Now Donald, some of us out here would like to know one thing…Section 2 of your January 30, 2017, Executive Order “Presidential Executive Order on Reducing Regulation and Controlling Regulatory Costs” states the following:
Sec. 2. Regulatory Cap for Fiscal Year 2017. (a) Unless prohibited by law, whenever an executive department or agency (agency) publicly proposes for notice and comment or otherwise promulgates a new regulation, it shall identify at least two existing regulations to be repealed.
Can somebody inform us, The People, which regulations were identified for repeal when the small amount of new ones were written and whether or not they have in fact been repealed?
Come on Don…make our day!
Media pundits are more than happy to remain hyper-focused on what they absurdly allege are “incriminating” issues related to Donald Trump’s presidency. But rarely, if ever, do they focus on what, at least in theory, is good news for Democrats and Republicans alike — for example, the Trump administration’s unprecedented rollback in regulatory output.
After all, in 2011, Barack Obama stated: “What I have done — and this is unprecedented, by the way, no administration has done this before — is I’ve said to each agency, don’t just look at current regulations — or don’t just look at future regulations, regulations that we’re proposing, let’s go backwards and look at regulations that are already on the books, and if they don’t make sense, let’s get rid of them.”
Of course, the truth is that the regulatory state grew exponentially under Obama despite his rhetoric, and Democrats — contrary to what they claim — advocate regulations anywhere and everywhere they can get them. But one of the most ignored achievements of the Trump administration so far is just how little the regulatory state is growing.
In “The Historic Nature of the Regulatory Slowdown,” the American Action Forum’s Sam Batkins writes of the “profound” nature of Trump’s curtailing the regulatory state. Batkins astonishingly reveals, “The White House has released just 8 percent of the historical volume of regulation. Cabinet agencies have only finalized $33 million in costs, compared to a 2005 to 2017 average of $26 billion. On the cost side, regulatory output is just 0.12 percent of historic norms.” He adds, “By virtually any measure, dating back through two Democratic presidents and one Republican president, the lack of regulatory output is historic. … For perspective, the Obama Administration finalized $58 billion in regulatory costs during roughly the first four months of 2016. President Bush approved $22 billion in costs during this period in 2008.”

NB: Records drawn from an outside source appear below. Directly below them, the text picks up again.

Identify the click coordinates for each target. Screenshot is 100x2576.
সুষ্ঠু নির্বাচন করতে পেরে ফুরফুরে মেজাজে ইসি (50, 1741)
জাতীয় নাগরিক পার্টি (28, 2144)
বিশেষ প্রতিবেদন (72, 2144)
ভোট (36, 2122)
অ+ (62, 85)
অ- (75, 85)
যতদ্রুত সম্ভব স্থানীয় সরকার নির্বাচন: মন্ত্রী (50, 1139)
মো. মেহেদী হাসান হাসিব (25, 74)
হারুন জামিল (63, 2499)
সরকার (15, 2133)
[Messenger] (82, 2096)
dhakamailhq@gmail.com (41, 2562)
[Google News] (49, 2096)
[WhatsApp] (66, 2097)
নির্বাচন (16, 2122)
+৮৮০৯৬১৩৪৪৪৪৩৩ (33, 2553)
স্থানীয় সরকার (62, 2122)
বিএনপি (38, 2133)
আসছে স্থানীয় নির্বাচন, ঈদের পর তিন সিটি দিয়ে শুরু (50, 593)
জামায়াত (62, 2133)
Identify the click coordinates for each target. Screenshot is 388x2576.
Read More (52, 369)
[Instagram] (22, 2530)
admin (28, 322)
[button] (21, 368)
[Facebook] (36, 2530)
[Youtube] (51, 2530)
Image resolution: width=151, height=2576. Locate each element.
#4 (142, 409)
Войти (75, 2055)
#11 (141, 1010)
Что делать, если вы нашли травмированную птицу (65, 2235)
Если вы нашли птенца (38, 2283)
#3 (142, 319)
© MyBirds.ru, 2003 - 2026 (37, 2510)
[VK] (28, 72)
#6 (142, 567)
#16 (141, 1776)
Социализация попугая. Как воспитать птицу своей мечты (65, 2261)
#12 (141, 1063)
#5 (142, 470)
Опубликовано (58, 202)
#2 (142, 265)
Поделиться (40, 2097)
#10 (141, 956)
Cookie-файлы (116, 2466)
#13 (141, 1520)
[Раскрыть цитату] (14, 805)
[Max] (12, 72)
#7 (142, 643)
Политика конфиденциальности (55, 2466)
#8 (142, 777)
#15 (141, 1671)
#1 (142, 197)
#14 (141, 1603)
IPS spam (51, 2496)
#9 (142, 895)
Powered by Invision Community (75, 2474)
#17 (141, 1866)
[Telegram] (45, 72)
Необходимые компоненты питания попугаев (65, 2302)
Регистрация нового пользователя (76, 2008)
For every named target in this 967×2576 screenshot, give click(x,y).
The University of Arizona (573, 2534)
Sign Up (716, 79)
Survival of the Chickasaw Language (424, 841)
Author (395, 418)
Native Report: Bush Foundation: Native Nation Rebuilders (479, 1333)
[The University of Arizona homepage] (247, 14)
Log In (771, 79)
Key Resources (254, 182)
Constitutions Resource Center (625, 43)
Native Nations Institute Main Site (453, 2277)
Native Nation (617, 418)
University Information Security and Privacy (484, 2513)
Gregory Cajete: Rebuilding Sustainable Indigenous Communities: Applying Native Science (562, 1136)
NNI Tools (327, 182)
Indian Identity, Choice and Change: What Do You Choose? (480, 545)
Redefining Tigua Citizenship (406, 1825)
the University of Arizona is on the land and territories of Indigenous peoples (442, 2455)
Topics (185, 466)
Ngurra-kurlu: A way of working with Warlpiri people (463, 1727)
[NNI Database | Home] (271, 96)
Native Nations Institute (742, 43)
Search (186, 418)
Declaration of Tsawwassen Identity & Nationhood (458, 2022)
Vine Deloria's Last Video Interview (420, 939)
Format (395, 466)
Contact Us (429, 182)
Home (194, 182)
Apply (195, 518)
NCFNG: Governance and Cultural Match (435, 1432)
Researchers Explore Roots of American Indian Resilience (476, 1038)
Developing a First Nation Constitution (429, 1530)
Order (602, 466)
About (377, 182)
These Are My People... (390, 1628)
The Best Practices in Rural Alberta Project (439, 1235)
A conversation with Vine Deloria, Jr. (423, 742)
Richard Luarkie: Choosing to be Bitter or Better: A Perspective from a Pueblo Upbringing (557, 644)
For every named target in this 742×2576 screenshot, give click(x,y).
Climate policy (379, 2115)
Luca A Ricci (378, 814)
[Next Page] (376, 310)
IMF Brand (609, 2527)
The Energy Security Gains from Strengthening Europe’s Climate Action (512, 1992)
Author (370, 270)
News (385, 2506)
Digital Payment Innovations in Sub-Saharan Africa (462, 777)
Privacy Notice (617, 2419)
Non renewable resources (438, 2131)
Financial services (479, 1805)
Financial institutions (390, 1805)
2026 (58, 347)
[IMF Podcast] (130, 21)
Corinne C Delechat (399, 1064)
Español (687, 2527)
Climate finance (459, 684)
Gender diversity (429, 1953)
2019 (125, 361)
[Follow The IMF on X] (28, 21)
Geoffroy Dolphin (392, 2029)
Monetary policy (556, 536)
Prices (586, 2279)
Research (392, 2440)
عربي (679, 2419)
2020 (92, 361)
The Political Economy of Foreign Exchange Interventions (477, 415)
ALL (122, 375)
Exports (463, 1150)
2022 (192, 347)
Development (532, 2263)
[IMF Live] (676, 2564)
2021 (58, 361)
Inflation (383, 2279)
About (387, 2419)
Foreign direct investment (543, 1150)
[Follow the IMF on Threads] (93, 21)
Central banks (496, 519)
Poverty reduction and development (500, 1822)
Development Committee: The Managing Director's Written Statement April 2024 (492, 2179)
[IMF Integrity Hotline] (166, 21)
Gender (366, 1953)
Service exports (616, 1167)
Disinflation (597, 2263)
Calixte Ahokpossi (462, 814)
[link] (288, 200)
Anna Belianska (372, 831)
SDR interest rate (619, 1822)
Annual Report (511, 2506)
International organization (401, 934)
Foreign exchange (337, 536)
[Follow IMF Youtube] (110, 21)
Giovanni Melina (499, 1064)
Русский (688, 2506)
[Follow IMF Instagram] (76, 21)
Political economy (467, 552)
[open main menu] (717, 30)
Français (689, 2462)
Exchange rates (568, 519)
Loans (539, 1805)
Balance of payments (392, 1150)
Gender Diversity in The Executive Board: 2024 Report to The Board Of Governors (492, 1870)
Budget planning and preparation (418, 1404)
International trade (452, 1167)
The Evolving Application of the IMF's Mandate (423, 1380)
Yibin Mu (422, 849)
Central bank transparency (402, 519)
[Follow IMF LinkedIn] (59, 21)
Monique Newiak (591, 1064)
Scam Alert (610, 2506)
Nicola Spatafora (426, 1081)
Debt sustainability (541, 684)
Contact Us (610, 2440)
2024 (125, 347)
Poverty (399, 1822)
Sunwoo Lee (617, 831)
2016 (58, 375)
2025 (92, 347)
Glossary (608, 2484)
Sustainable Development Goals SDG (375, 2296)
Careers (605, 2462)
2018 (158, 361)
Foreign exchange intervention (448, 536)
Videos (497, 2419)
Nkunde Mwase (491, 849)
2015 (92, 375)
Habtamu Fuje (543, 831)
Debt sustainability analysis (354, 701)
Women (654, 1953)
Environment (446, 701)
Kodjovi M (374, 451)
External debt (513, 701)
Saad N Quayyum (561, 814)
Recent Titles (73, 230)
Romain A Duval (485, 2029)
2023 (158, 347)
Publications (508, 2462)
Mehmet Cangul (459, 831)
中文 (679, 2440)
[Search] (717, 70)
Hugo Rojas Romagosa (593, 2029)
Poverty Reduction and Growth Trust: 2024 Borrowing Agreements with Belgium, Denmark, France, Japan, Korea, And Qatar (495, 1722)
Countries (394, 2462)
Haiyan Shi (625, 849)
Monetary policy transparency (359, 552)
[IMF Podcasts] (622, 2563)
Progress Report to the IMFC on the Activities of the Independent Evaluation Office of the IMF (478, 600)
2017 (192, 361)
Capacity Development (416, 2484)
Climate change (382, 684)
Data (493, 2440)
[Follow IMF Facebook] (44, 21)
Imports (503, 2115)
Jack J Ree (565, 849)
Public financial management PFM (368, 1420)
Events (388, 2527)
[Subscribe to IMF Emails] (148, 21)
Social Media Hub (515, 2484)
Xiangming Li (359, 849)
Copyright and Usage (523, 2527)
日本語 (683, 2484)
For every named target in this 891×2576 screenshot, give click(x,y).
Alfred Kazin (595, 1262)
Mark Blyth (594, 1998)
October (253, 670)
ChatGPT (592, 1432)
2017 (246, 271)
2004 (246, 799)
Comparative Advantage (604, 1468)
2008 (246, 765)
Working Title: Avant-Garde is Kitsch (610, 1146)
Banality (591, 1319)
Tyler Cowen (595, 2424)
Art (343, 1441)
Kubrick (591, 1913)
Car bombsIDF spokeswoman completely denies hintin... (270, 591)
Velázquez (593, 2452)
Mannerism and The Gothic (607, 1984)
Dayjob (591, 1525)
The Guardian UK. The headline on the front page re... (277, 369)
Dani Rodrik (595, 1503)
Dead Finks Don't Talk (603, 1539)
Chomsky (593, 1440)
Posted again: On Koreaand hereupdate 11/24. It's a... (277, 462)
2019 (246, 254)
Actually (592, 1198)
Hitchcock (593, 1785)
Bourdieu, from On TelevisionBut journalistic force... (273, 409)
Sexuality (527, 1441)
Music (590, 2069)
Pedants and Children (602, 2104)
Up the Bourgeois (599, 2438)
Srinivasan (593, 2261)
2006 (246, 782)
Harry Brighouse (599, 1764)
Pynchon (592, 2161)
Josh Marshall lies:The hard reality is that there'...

What would truly put the icing on the cake is if this trend can be maintained — which is questionable for various reasons and impending circumstances. But so far, the crackdown is truly something to behold. Hopefully, it also signals the revival of U.S. manufacturing. The Manhattan Institute’s Mark P. Mills says, “Complying with regulations costs manufacturers an average of $20,000 per employee per year, twice as great a burden as for other businesses. For the smallest manufacturers (i.e., those with fewer than 50 employees), that annual cost is $35,000 per employee per year. In surveys, America’s manufacturers routinely rank regulatory burdens as the top impediment to growth; a large majority also say that regulatory burdens are higher in America than in other nations.” We’ve got the momentum; let’s capitalize on reform by going even further.